Material to process section start

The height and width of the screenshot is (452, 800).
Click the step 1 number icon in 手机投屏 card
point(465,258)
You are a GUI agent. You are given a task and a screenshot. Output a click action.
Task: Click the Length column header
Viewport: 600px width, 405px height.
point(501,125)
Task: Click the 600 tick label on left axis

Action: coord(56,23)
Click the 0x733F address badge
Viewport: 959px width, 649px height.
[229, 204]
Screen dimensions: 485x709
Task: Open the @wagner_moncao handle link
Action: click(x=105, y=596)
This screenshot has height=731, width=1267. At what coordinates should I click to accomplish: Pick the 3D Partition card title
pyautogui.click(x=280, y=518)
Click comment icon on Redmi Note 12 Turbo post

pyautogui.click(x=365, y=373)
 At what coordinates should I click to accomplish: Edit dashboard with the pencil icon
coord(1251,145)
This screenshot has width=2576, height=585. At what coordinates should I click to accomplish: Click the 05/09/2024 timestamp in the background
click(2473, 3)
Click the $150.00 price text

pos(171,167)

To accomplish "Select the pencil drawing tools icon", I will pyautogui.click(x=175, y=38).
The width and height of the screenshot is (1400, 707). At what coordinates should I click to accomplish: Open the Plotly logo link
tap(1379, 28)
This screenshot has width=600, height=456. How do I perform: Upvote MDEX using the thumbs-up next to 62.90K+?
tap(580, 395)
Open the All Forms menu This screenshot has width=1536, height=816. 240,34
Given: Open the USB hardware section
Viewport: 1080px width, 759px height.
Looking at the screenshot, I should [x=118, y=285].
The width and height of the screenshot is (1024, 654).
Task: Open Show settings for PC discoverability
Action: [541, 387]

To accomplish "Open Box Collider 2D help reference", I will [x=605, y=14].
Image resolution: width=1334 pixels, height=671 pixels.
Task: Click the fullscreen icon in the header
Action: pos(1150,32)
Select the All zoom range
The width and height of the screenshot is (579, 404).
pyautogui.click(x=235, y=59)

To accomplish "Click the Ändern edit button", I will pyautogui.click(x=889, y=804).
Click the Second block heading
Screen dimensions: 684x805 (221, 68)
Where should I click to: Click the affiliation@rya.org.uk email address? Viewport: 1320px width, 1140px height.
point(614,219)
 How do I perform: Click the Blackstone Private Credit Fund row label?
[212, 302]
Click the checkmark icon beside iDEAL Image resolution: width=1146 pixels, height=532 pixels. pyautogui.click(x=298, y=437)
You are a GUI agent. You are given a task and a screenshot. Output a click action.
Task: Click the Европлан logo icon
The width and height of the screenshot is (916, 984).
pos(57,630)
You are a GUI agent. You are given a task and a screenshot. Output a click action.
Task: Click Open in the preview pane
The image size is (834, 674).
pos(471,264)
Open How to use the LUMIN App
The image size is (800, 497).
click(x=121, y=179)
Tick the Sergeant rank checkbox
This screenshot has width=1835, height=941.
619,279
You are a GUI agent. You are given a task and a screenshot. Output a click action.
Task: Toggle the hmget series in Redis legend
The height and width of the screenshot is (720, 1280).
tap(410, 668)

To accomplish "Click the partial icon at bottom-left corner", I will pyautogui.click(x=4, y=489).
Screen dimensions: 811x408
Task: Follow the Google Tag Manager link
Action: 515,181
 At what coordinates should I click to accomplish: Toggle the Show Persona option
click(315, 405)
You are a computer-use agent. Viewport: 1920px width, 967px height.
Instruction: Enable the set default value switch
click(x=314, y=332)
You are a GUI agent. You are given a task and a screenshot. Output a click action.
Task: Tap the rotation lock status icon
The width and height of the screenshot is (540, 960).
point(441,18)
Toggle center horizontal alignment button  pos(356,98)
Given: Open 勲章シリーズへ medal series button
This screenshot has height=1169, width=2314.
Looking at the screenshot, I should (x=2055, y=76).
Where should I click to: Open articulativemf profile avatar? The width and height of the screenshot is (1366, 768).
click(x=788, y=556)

Material to process section end

» Task description:
All lines from the one with "Task: Tap the rotation lock status icon" to the end of the records must be set down exactly. Skip every line before it.

» Exercise output:
Task: Tap the rotation lock status icon
The width and height of the screenshot is (540, 960).
point(441,18)
Toggle center horizontal alignment button  pos(356,98)
Given: Open 勲章シリーズへ medal series button
This screenshot has height=1169, width=2314.
Looking at the screenshot, I should (x=2055, y=76).
Where should I click to: Open articulativemf profile avatar? The width and height of the screenshot is (1366, 768).
click(x=788, y=556)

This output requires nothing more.